Un plan d’économies à haut risque
Dans la dernière partie de son message, la responsable de la Cnam défend les recommandations issues du rapport “Charges et produits” présenté à l’été 2025. Ce document, qu’elle compare à un “Conclave de la santé”, prévoit 3,9 milliards d’euros d’ajustements pour 2026. Une somme en deçà des 5,5 milliards évoqués par François Bayrou, mais qui illustre l’ampleur de l’effort demandé.
Le rapport propose notamment de réduire la durée des arrêts de travail de plus de 15 jours et d’allonger la période de carence de trois à sept jours, une mesure potentiellement compensée par les employeurs via les contrats de prévoyance.

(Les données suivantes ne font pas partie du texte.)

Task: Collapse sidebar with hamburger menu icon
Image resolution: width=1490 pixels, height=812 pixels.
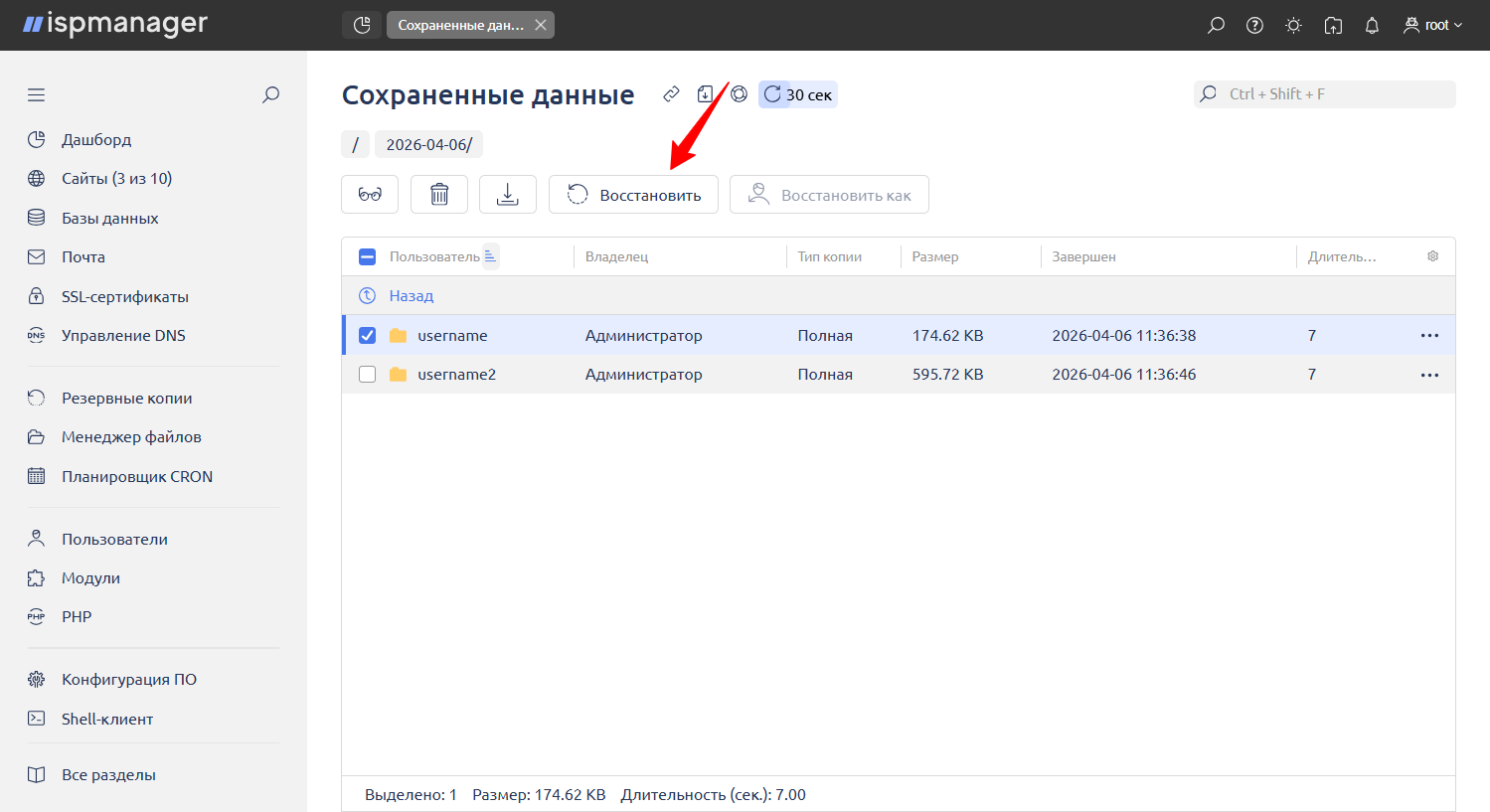Action: (37, 95)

Pour Marguerite Cazeneuve, ces pistes, bien que limitées, représentent “déjà un pas dans la bonne direction” dans un contexte budgétaire étouffant.
La technicienne devenue voix citoyenne
Épouse de l’ancien ministre de la Santé Aurélien Rousseau, Marguerite Cazeneuve n’est pas une inconnue du monde politique, mais sa prise de parole publique sort du cadre habituel de la réserve administrative. En rompant le silence, elle traduit l’exaspération d’une partie de la haute fonction publique, confrontée à un État fragmenté et paralysé.